Your task is to repeat the entries exactly from their first line through the line with "You are a GUI", and to stop there.

Records shown section start

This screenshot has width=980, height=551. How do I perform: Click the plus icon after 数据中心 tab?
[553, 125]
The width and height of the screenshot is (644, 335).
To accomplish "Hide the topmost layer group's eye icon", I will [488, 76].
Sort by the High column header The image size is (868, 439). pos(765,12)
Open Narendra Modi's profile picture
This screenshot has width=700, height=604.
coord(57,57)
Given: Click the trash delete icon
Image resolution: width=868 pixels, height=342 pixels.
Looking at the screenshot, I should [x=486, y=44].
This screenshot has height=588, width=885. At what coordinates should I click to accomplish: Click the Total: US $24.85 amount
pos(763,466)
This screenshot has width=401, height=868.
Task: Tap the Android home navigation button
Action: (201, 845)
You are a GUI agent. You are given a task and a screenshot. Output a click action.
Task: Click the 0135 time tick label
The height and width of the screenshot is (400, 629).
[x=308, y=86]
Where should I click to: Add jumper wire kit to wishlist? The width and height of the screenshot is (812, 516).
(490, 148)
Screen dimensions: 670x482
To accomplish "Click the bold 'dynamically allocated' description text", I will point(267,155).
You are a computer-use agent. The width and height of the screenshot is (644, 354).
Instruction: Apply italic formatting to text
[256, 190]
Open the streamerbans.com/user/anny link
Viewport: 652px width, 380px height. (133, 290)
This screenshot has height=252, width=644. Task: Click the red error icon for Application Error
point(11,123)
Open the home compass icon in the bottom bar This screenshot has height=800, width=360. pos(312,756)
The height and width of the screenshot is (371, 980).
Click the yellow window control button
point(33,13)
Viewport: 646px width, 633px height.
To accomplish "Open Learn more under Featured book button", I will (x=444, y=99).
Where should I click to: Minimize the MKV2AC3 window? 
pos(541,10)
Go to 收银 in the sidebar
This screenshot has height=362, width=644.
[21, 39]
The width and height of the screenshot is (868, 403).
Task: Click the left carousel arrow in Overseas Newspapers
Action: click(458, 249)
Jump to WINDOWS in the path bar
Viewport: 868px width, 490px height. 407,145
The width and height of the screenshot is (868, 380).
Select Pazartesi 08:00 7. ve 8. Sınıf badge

Records shown section end

* [Solution to this task]:
This screenshot has width=980, height=551. How do I perform: Click the plus icon after 数据中心 tab?
[553, 125]
The width and height of the screenshot is (644, 335).
To accomplish "Hide the topmost layer group's eye icon", I will [488, 76].
Sort by the High column header The image size is (868, 439). pos(765,12)
Open Narendra Modi's profile picture
This screenshot has width=700, height=604.
coord(57,57)
Given: Click the trash delete icon
Image resolution: width=868 pixels, height=342 pixels.
Looking at the screenshot, I should [x=486, y=44].
This screenshot has height=588, width=885. At what coordinates should I click to accomplish: Click the Total: US $24.85 amount
pos(763,466)
This screenshot has width=401, height=868.
Task: Tap the Android home navigation button
Action: (201, 845)
You are a GUI agent. You are given a task and a screenshot. Output a click action.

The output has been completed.